Task statement
Copy out these records exactly as they appear, keeping every line the same.

Exercise data
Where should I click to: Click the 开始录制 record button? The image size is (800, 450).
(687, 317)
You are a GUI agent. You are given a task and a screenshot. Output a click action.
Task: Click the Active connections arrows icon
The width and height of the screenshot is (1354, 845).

Expected output
Where should I click to: Click the 开始录制 record button? The image size is (800, 450).
(687, 317)
You are a GUI agent. You are given a task and a screenshot. Output a click action.
Task: Click the Active connections arrows icon
The width and height of the screenshot is (1354, 845).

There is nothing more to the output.